Он действительно ничего не знал, пока Ханрахан не прошептал ему на ухо всю правду в темном зале церкви Сан-Лоренцо. Это произошло именно тогда, когда Джино впервые заметил крысу, снующую за железной решеткой. С этого момента все в его жизни переменилось, и все события он стал воспринимать как кошмарный сон.
Джино живо вообразил свое ближайшее будущее: скрюченное тело на холодной земле, пистолет, прижатый к виску. Да, это будет последний акт его личной драмы. Он не может сидеть сложа руки и ждать, когда они подберутся к нему.
– Ну где же ты? – тихо пробормотал он, стараясь справиться с волнением. Тем временем дождь усилился. Промокшие до нитки люди толпились в проходе, понятия не имея, что случится через минуту. Для них это место было просто убежищем от непогоды. Джино понравилось это сравнение. Он всегда хотел, чтобы церковь стала надежным пристанищем для всех жаждущих и страждущих, своеобразной крышей над головой, позволяющей человеку дождаться лучших времен.

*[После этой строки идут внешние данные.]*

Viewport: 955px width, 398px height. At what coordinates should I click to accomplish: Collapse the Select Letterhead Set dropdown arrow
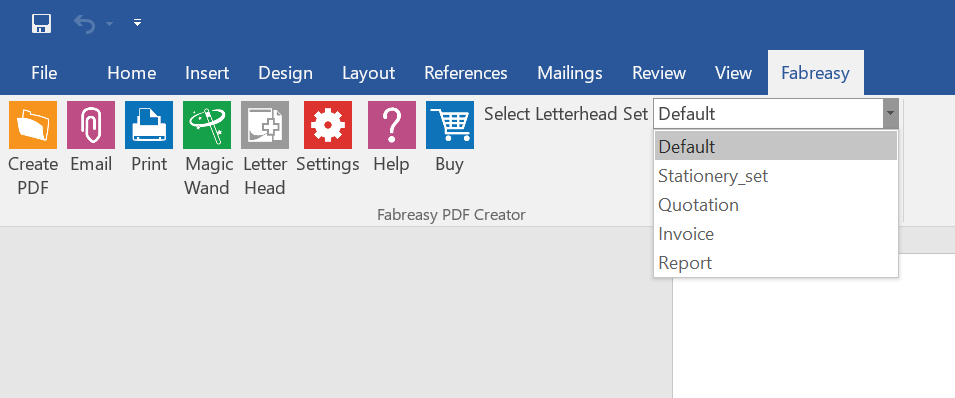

– Ну где же ты? – повторил он, внимательно следя за входной дверью. Наконец он увидел знакомую фигуру. Сара вошла в церковь, а вслед за ней появился тот самый невысокий полицейский, которого он чуть не убил пару дней назад. У Джино Фоссе дыхание перехватило от этой картины. Сара и полицейский спокойно направились к нефу. Джино с трудом верил своим глазам. Он даже моргнул несколько раз, чтобы убедиться, что ему не померещилось. Что они здесь делают? Ищут его? Или Майкла Денни? Или это случайное совпадение? Джино принялся лихорадочно соображать, что делать, но так и не нашел никакого решения.